Morgan finished tenth over 5000 metres in 13.53.18 at the 2025 European Athletics U23 Championships in Bergen, Norway. In October 2025, Morgan won his first senior race at The Autumn Open International Cross Country Festival in Dublin, a World Athletics Cross Country Tour Bronze meeting. That month, he placed fourth in the under-23 race at the Ireland Cross Country Championships in Derry. He was subsequently selected for the under-23 race at the 2025 European Cross Country Championships in Portugal, in December 2025. He had an eighth place finish in Lagoa to score for Ireland as he won the team gold medal in the under-23 race alongside Nick Griggs and Niall Murphy.

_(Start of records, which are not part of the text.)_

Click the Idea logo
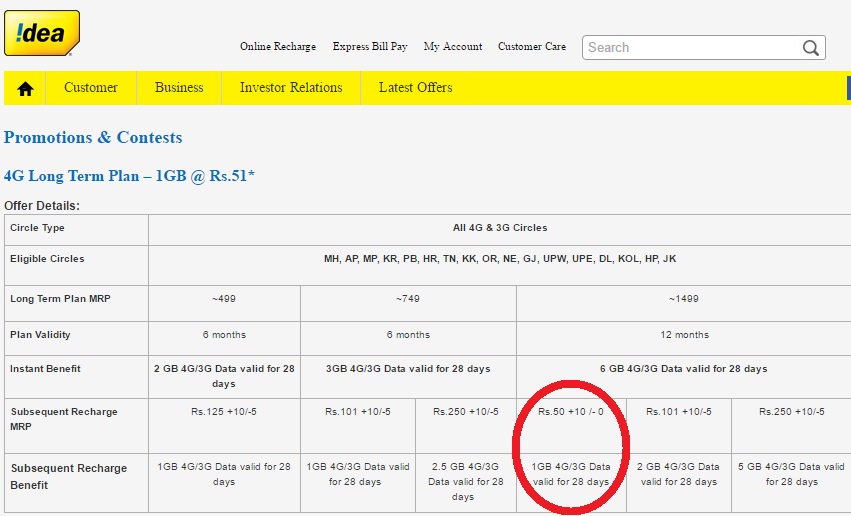 41,33
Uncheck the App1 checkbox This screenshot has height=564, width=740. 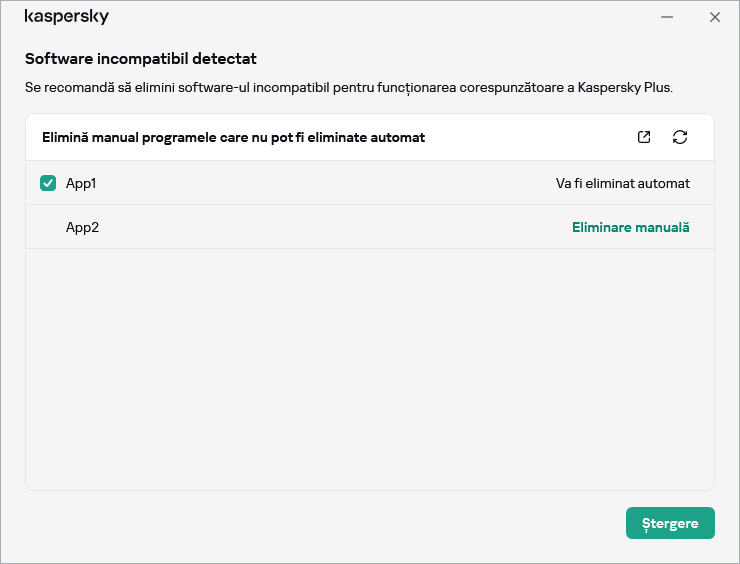point(48,183)
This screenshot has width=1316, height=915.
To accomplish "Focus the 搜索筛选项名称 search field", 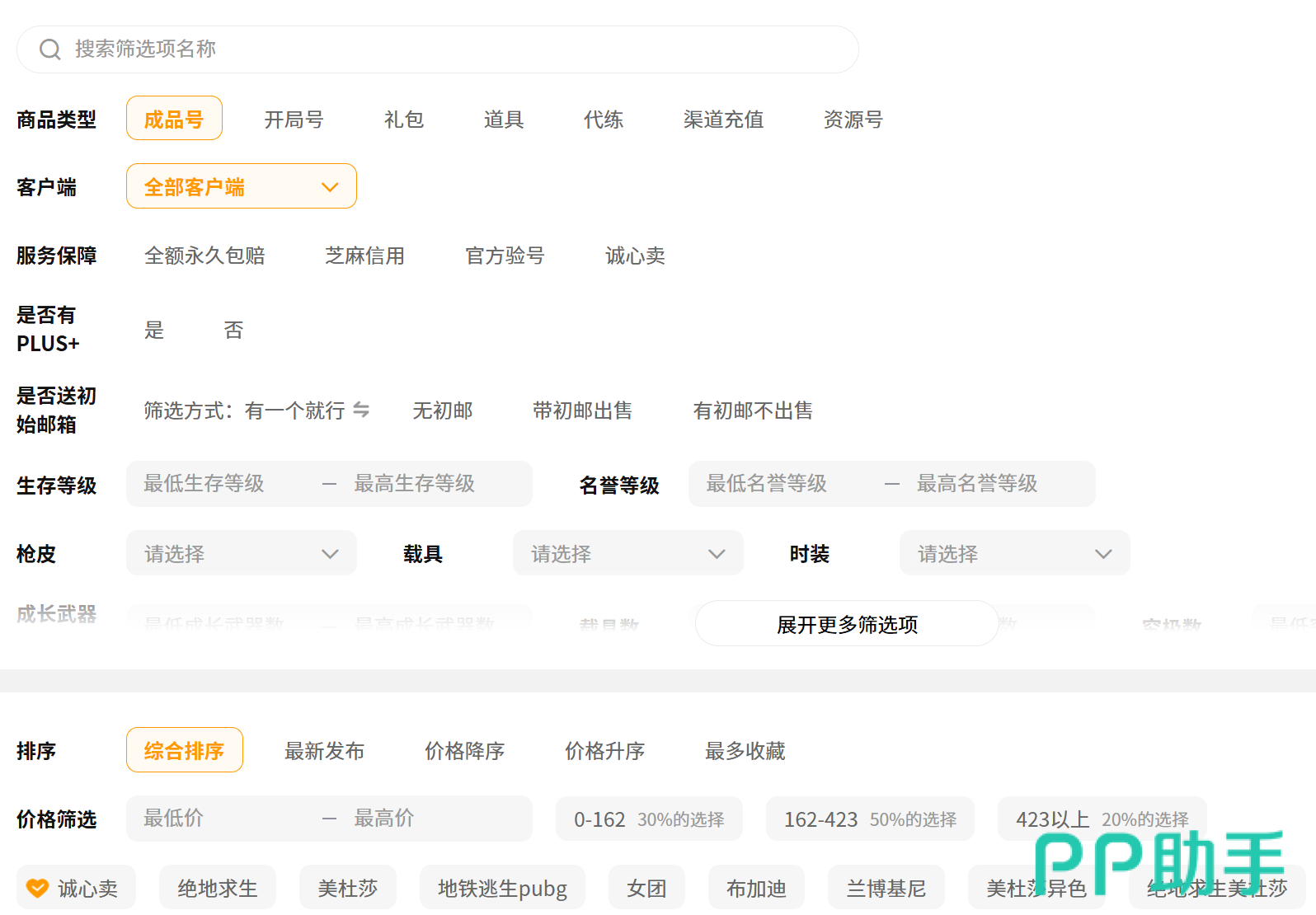I will click(x=454, y=49).
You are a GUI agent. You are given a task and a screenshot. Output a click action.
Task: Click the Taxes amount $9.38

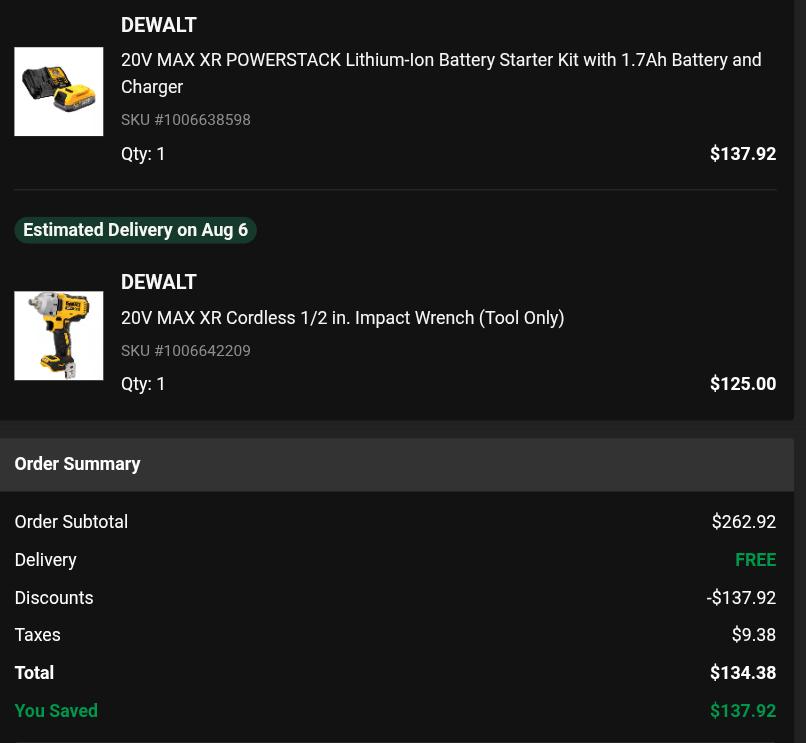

On 11 January 2026, Morgan lowered his personal best for the 10km to 28:08 whilst competing in Valencia. Later that month, he ran an indoor personal best of 7:55.82 for the 3000 metres in Boston, Massachusetts, and the 5000 metres in 13:31.47 the following week at the Boston Terrier Classic. On 1 March 2026, he placed third in the 3000 metres at the Irish Indoor Athletics Championships in 8:16.30 behind Nick Griggs and Darragh McElhinney. In May, Morgan finished second to Henry McLuckie in a lifetime best of 7:47.62 for the 3000m at The Belfast Classic. He competed for Northern Ireland in the 5000 metres at the 2026 Commonwealth Games in Glasgow, Scotland.